Cela dit, même s’il erre par ses sous-entendus il a raison en disant qu’il y aura d’autres découvertes scientifiques appuyant l’évolution, ce qui fait que l’évolution se maintiendra comme fait observable (les populations divergent et se transforment) et comme théorie scientifique contrairement à l’alchimie, au créationnisme scientifique (sic) et à l’astrologie, pour ne prendre que ces trois exemples de pseudosciences.

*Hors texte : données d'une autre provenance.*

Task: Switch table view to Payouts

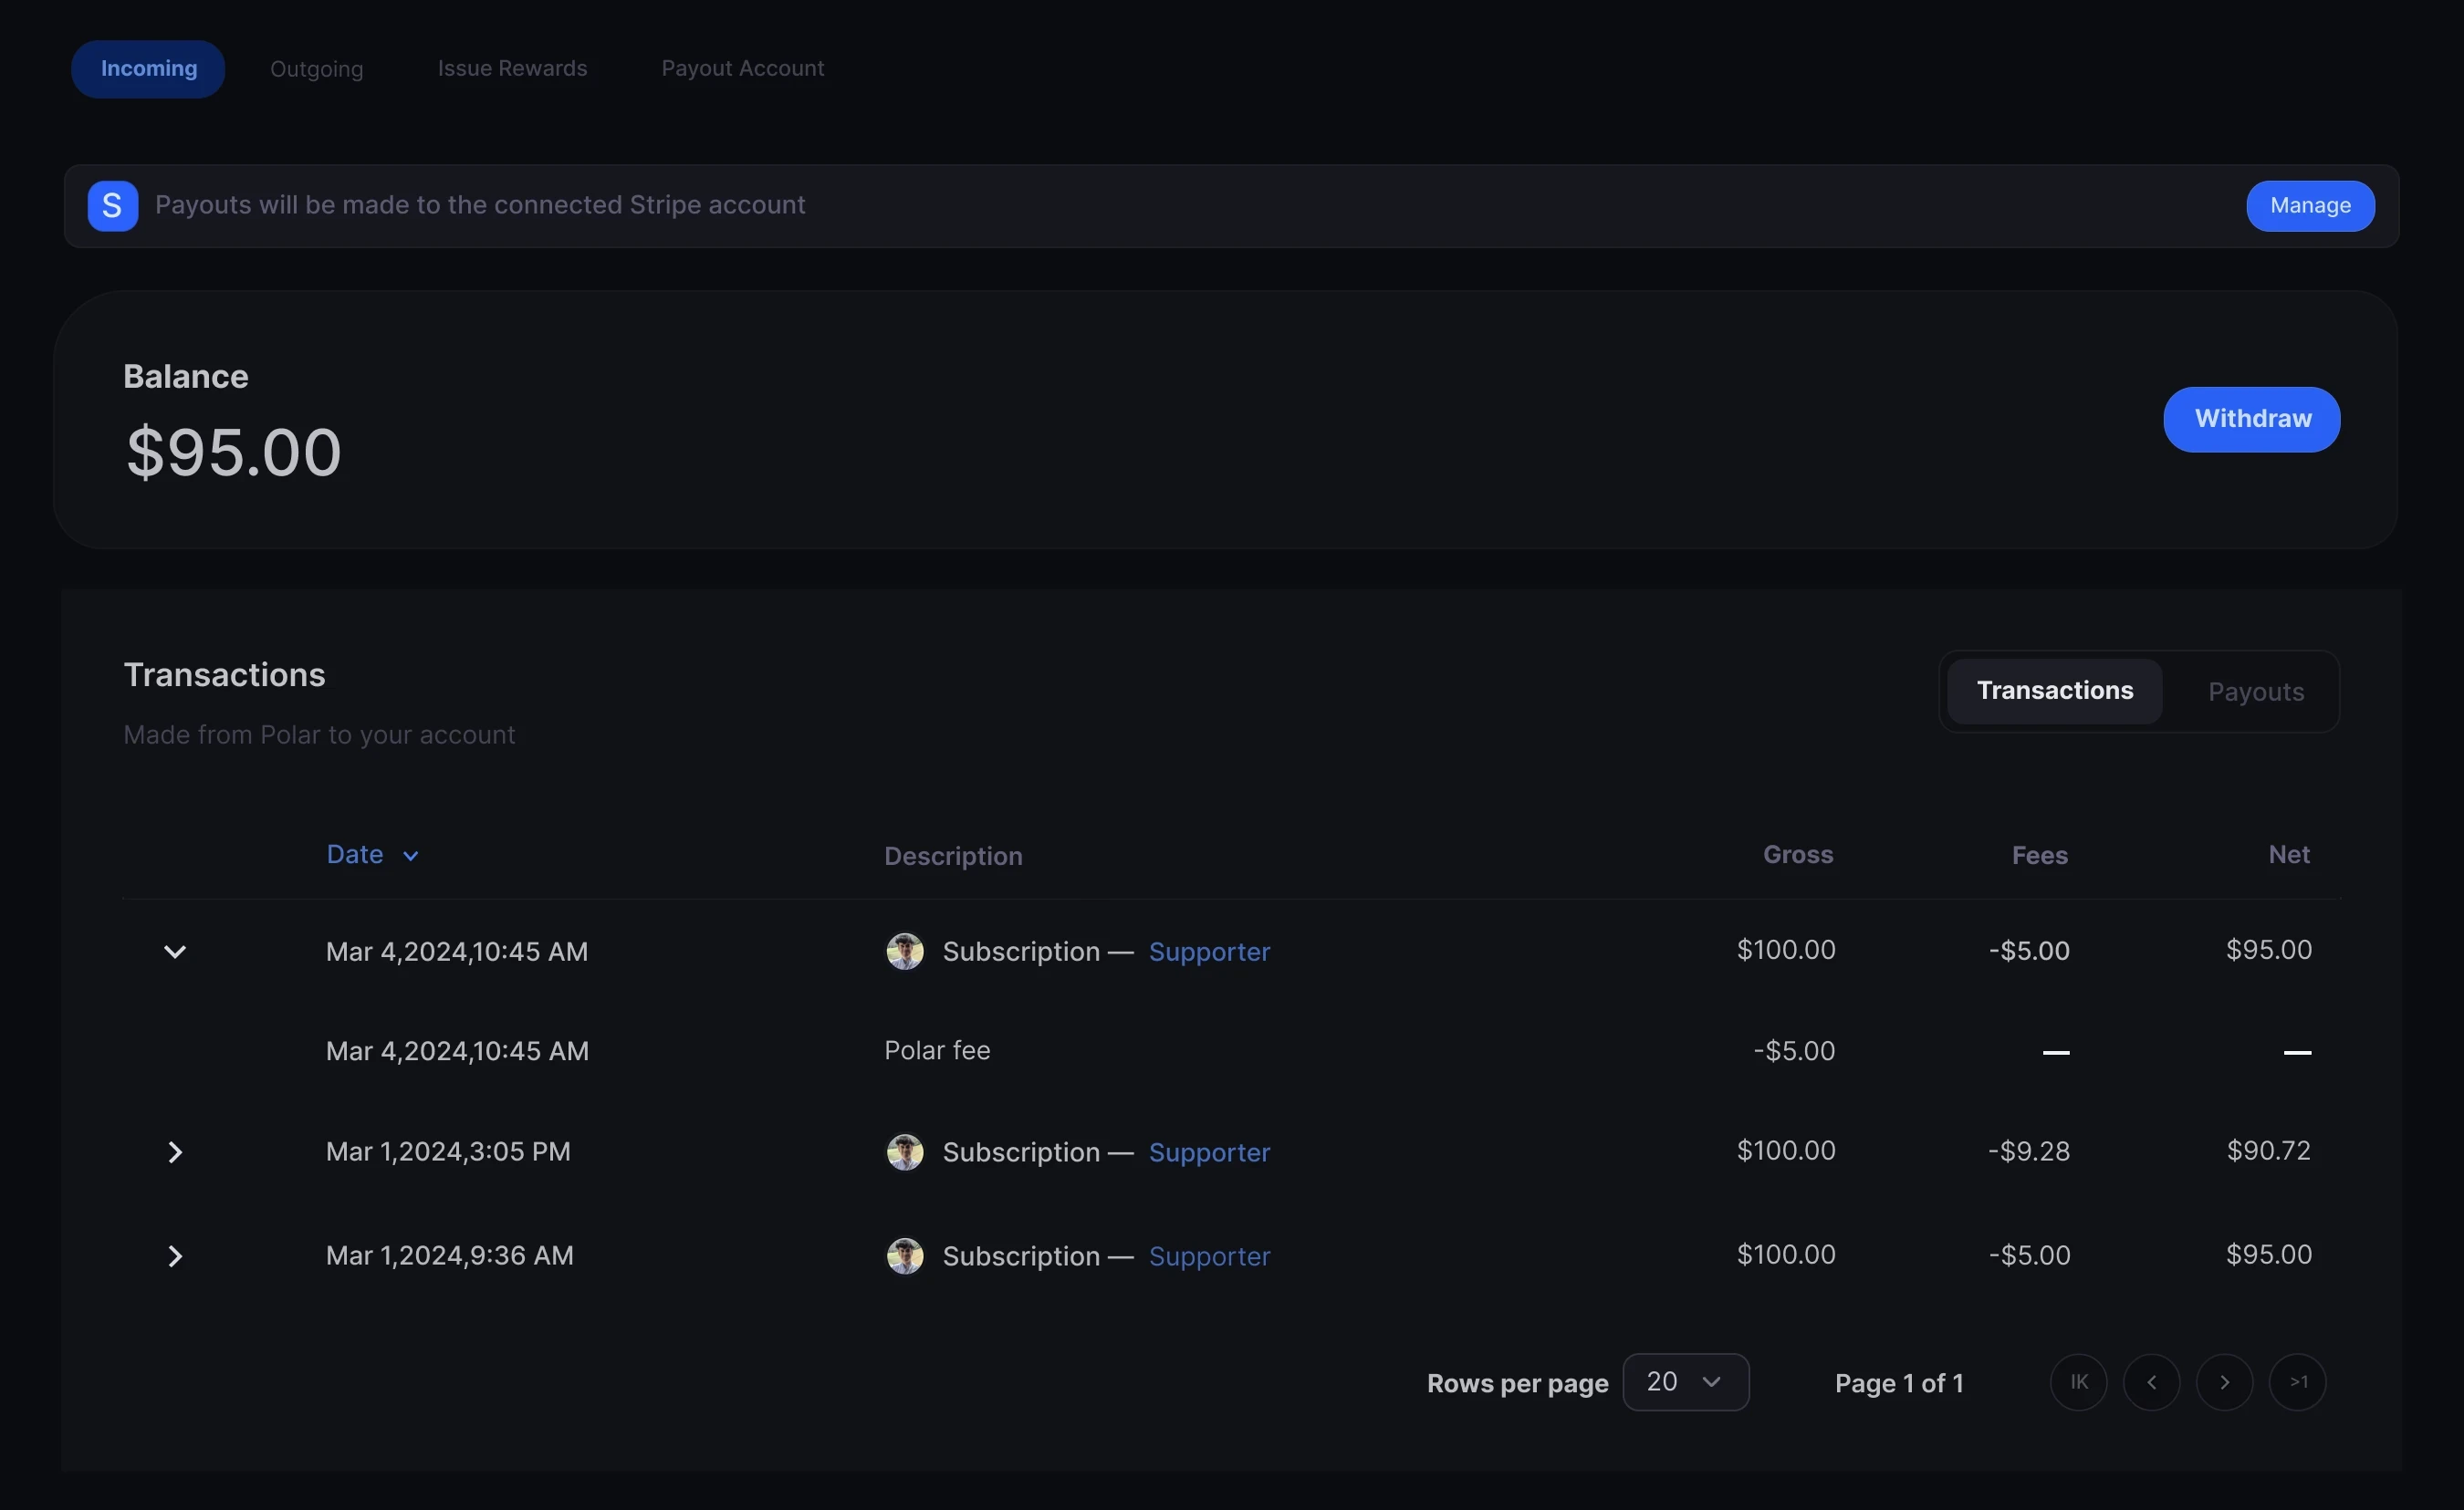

Une autre perle, mineure mais qui montre bien qu’il ne fait pas trop attention à ce qu’il fait : il affirme "[a]insi, [la croissance corporelle de l’épinoche d’eau douce] est mise à profit et la taille de son corps est augmentée" mais il insère juste à côté de la phrase une figure comparant les deux types d’épinoches sur laquelle les poissons ont sensiblement la même taille.
Jean-François
* À ce propos, il n'est sans doute pas mauvais de rappeler ce haut moment d’hypocrisie juliénesque: il a prétendu sur le forum que l’évolution était seulement "une opposition (sic) au créationnisme et à la croyance en Dieu". Ceci est parfaitement faux car très rares sont les articles scientifiques qui font allusion au créationnisme, particulièrement dans le cas des articles de recherche. Les pamphlets de Julien, eux, sont rarement exempts d’une réflexion en forme de « l’évolution est fausse, donc le créationnisme est vrai ». Ce pamphlet-ci étant un simple dénigrement de la science.
** Voir, par exemple, la revue de littérature: Schluter D and Conte GL (2009) Genetic and ecological speciation. PNAS 106 (suppl.1): 9955-62. D. Schluter est le chercheur principal des recherches sur ces épinoches.

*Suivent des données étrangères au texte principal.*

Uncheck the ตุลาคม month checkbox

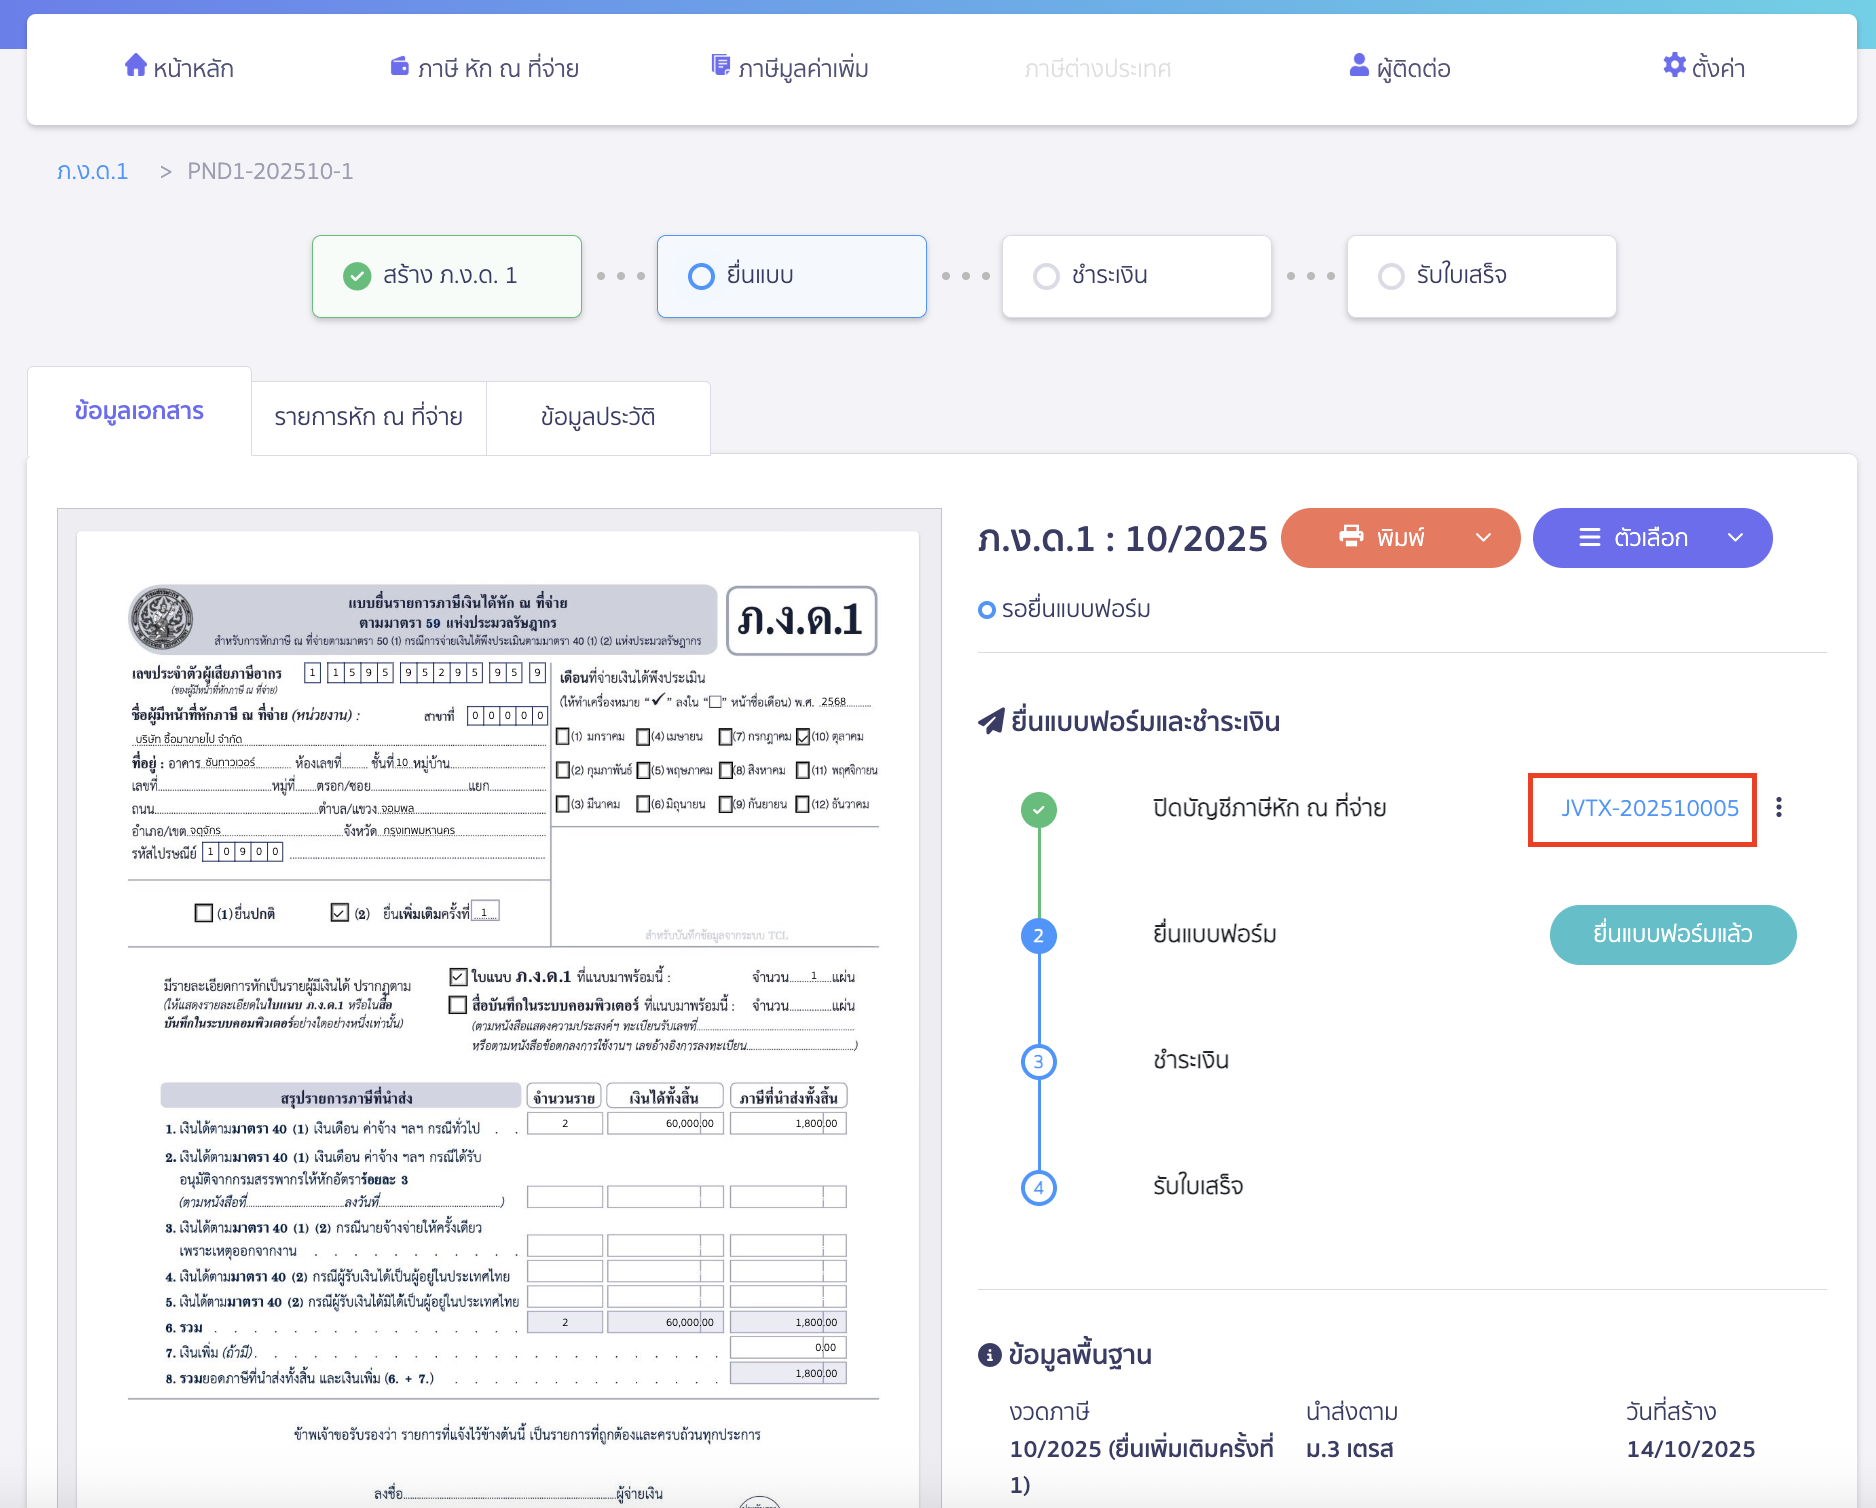(x=805, y=737)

*** En plus de ce que je mentionne un peu plus loin, un autre élément suggérant qu’il n’a pas lu l’article: sans sa liste de "sources", il liste incorrectement les auteurs (il n’en cite qu’un seul alors qu’il y en a trois) et n’indique pas les pages. Cela suggère qu’il fait la citation pour la forme. Sa véritable source d’information, c’est très certainement un entrefilet de vulgarisation paru sur le site de l’University of British Columbia dont il a probablement trouvé la référence sur Safari Creation.
*4 Mais on en sait assez pour avoir des exemples d’explications allant approximativement dans le sens "origines" de Julien : par exemple, on sait que la duplication de certains gènes permet l’évolution divergente de chacune des copies. On a une source d’"origine" pour certains gènes. Mais, la demande de Julien est fondamentalement tordue: il voudrait qu’on lui explique en détail comment tous les gènes sont apparus et, surtout, pourquoi (parce que son esprit puéril ne peut imaginer qu’il n’y ait pas un Papa-Créateur qui a voulu les transformations). Et si on ne lui donne pas ça ici et maintenant, il claironne que son "un concepteur divin, ça peut tout!" est une explication du même calibre que celles – imparfaites mais démontrées scientifiquement – qu’offrent l’évolution.
*5 On pourrait faire remarquer à ce lecteur peu sagace que le créationnisme a déjà disparu de la littérature scientifique. Mais, je doute qu’il comprenne ce que ça implique.
*6 Mais dont les scientifiques s’en foutent, parce qu’ils savent mieux que lui distinguer ce qui est une question scientifiquement fertile et ce qui tient d’un discours de propagande antiscientifique comme celui de Juju.